Besides the fact that it is impossible to summarise a ‘union’ position on the police, even trying to do so should be resisted, since asking the question in this way has as its subtext the idea of the respective ‘legitimacy’ of different ‘sections’ participating in the movement, based on unionisation. Divisive lines are drawn, disputing the ‘legitimacy’ of students, precarious workers, sans papiers or the unemployed, sometimes even on the basis that they should have no ‘interest in’ and therefore ‘no right’ to protest about, labour laws. This are the reactionary talons of a certain wing of thinking but could be conceived of as a kind of crisis in formal union structures in the face of neo-liberal reforms to work.

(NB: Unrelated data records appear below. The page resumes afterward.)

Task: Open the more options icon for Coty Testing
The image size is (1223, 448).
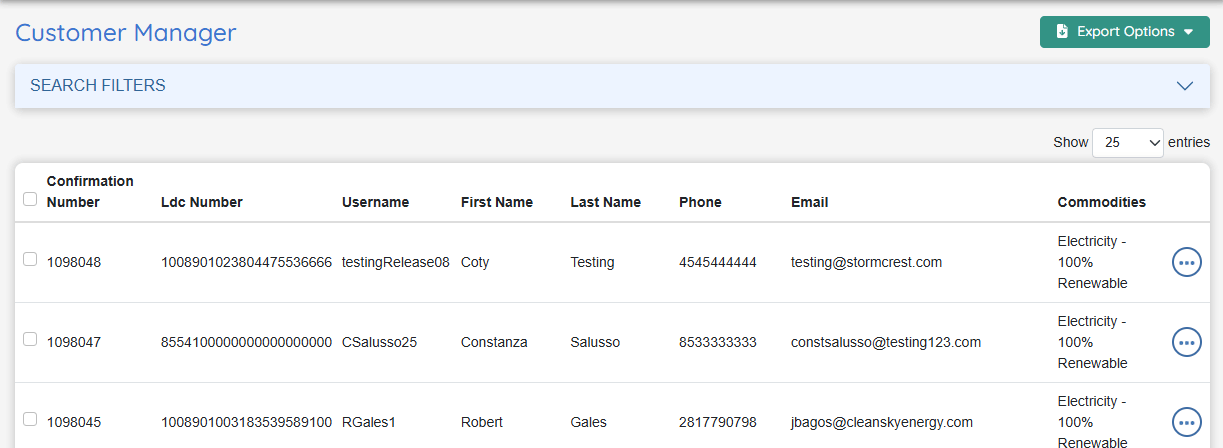Action: point(1186,262)
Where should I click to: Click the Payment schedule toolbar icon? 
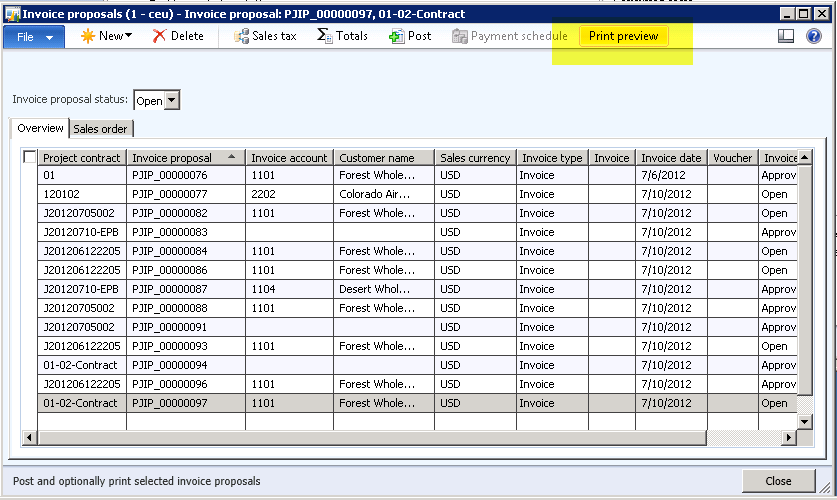click(x=459, y=36)
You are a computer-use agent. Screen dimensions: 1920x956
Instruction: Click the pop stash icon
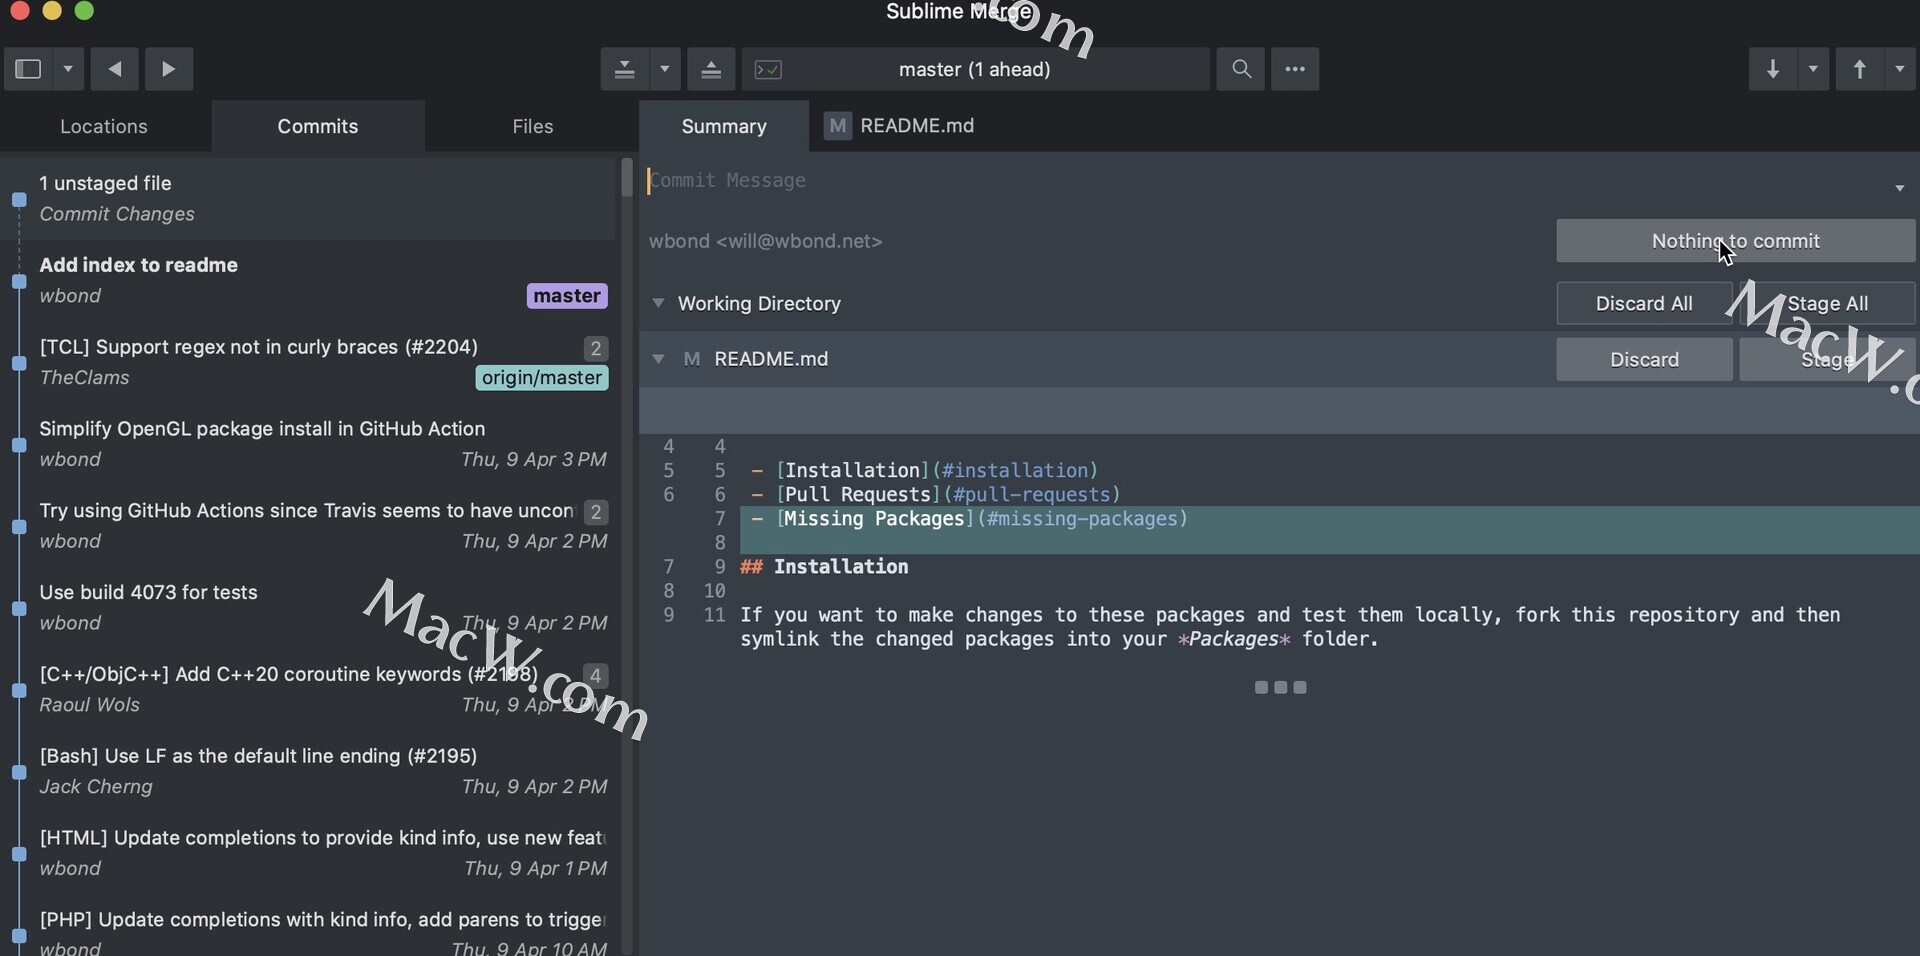coord(711,69)
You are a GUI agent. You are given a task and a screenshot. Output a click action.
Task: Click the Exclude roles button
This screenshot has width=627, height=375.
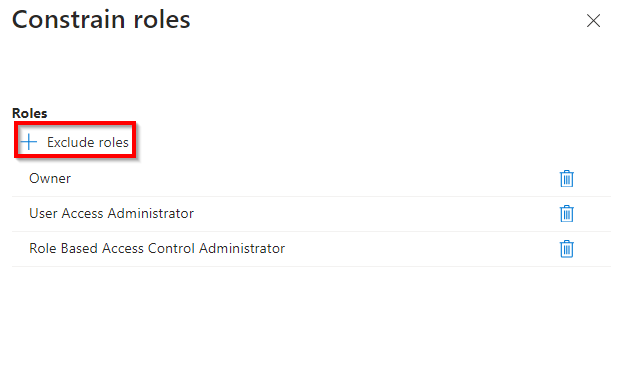(x=75, y=142)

These tensions about ‘legitimacy’ were expressed in the course of the movement itself. The casseur discourse was only a continuation of an argument between the main unions and what had emerged as the ‘tete de cortege’ (the head of the march), as unionised, precarious, students, or sans papiers (in otherwise, not represented by the big unions) fought to have the front of the march. This was symbolic as well as tactical, meaning that more ‘militant’ elements of the march would steer the demonstration. The unions (in general) claimed that the ‘téte de cortege’ had no stake, and therefore no claim, in the movement: they did not count as workers. But the work law would be bringing in exactly the kinds of conditions that the tete de cortege were already working under. In other words, there was a crisis in the image and the capacity of formal, older unions, to accommodate the needs and demands of this younger ‘ungovernable’ generation.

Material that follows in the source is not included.